- [Selected extract]
══════════

# Thouhgt I would share my plan



## cars4fun2001 (Jan 14, 2009)

I have wanted to do this for a while. In my research I came across this site along with many others. The people here seams so much nicer then on some other sites so this is where I joined. 

My plan is to model the M. K. T. Railroad (Missouri, Kansas and Texas Railway) through out my house. The track is going to start in my shop and then go along the wall at door top height. There will be transitions between rooms with tunnels. In the corners of the rooms there will be a roughly 4.5' triangle that will hold a town seen. I plan on modeling it after 1900-1930 era. 

here are some of the pages I will use for reference 

http://www.kansasheritage.org/research/rr/katy.html

http://en.wikipedia.org/wiki/Missouri-Kansas-Texas_Railroad#Livery_paint_schemes

http://www.katyrailroad.org/photoarc.htm

I am sure I will have questions along the way and this is where I will post all my progress. 


Mike


----------



## tw001_tw (Jul 24, 2008)

Hey, I think thats a great idea! Mostly because I live in St. Louis,
and I'm a bit familiar with the Katy Trail (which at one time was the 
Katy rail line). I recognized most of the towns
on the first link (at least those towns in Missouri). Now don't
get me wrong, I'm only telling you what I see now-a-days, not
what went on back in the day, but there are a bunch of small
towns along the Katy trail, I'm surprised to see the list of
stations so short (comparatively). 

http://www.mapquest.com/maps?cat=&a...zip=#a/maps/m::10:38.71675:-91.43864:0:::::/e

the link above shows just north of Hermann (nice German 
winery town) - McKittrick and a station. If you follow 94 west,
you are pretty much following the Katy trail. If you switch to
'aerial map', and zoom in, you could follow the trail either way.

Anyway, enough of my rambling, and onward to your layout.
I'd love to see your progress.
-tw


----------



## cars4fun2001 (Jan 14, 2009)

══════════

- [Data section]
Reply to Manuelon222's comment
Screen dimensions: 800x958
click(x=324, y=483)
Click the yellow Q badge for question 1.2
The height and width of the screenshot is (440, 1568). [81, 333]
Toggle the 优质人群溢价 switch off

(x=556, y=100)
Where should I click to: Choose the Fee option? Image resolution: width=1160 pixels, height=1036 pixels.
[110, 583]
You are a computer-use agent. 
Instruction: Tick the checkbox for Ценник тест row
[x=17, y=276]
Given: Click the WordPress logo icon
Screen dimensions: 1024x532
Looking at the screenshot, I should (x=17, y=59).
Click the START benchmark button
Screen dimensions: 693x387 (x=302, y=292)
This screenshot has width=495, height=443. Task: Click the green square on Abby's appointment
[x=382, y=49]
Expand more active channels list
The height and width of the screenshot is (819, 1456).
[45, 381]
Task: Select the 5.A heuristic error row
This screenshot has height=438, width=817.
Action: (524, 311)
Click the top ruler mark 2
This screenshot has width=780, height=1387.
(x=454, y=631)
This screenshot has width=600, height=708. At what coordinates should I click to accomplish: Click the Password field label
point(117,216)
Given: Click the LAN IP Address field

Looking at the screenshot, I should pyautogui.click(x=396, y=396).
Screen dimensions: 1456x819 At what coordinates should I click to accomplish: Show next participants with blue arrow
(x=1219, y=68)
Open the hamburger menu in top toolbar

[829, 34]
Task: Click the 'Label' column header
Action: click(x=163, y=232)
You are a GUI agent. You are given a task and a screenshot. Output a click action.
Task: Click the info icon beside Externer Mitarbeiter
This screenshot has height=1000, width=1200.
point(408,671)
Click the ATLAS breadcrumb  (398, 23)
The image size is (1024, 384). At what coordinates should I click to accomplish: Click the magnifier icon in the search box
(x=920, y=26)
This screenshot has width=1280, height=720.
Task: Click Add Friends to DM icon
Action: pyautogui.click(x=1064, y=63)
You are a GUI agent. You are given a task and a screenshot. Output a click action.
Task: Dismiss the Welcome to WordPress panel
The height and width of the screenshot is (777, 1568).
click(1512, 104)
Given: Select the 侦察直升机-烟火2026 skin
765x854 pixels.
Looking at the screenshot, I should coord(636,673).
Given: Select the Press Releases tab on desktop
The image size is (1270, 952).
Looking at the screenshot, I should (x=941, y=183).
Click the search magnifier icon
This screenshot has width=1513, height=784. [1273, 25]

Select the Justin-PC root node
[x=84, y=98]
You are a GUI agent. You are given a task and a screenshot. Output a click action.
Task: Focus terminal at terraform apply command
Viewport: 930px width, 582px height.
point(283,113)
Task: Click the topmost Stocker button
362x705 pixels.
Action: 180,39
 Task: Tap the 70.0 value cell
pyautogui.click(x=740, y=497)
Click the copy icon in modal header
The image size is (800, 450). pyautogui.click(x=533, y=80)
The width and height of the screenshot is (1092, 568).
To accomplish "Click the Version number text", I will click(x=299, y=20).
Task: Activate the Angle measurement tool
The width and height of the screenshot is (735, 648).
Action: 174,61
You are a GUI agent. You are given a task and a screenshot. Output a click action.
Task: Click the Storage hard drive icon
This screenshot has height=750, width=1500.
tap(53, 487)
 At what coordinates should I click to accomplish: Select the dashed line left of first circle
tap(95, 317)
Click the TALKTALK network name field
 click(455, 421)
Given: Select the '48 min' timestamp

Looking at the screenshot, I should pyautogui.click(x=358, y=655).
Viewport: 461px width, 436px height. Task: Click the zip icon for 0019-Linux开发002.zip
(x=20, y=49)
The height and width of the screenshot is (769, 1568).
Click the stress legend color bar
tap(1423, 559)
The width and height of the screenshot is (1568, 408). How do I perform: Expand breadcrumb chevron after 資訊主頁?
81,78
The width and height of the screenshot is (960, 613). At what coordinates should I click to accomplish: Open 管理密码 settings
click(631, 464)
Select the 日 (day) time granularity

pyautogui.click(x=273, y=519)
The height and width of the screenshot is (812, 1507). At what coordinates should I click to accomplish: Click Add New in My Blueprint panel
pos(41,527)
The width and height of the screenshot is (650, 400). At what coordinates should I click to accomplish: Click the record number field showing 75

══════════

- [Goal 1] In the model railroad thread, what era does the first poster plan to model?
- [Goal 2] Carry on the model railroad thread from its final line.

- [Exercise output 1] The 1900–1930 era.

- [Exercise output 2]
Thanks for the response. The Katy is a big deal around here. There are 2 museums with in 70 miles dedicated to it. The closest one has one of the old trains. I dont know about the other but would bet it also does as it is larger. My idea is to try and model the towns along the route. If the town supplied coal then there will be coal mine and loading station. So on and so on.

I have been putting together my list of supply's. 
My main line is 115' around the living room kitchen and down the hall. Plus the spur line in each town setting and a few side track's along the way adds up to a lot of track.

I am planing on using Atlas Super-Flex Nickel Silver 36" track. The best price I have found so far is here http://www.modeltrainstuff.com/product_p/atl-16825.htm


For a controler I was looking at this one
http://www.modeltrainstuff.com/product_p/500-ag950.htm

I am torn a bit between what to use for road bed. Is cork better or would I be better with this type http://www.modeltrainstuff.com/product_p/woo-st1474.htm I am leaning towards the latter. 

Let me know if you see a problem with my choices of supply's. 


thanks Mike


----------



## Southern (Nov 17, 2008)

Hi Mike,

I like your choses. Anytime that I replace track, that's what I use. I have MRCs on my layout. The momentum and brake switches are cool. Post some pic. as the work gets going.

John


----------



## stationmaster (Dec 7, 2008)

Use cork as a roadbed. You will be much more satisfied with it. I have used both.


----------



## tw001_tw (Jul 24, 2008)

cars4fun2001, unfortunate, I'm only familiar with the Katy
trail as far as my half of the state goes. But good for you there
are 2 museums close by - that should make your work easier.

I have the power command 9000, and it does great - but listen
to the pros, they know way more then I do. And as Southern
mentioned, post some progress pics


----------



## stationmaster (Dec 7, 2008)

I also think I would go DCC from the get go. It seems as though the layout will be complicated and extensive. DCC is the best way to go.

Just my $.02.


----------



## cars4fun2001 (Jan 14, 2009)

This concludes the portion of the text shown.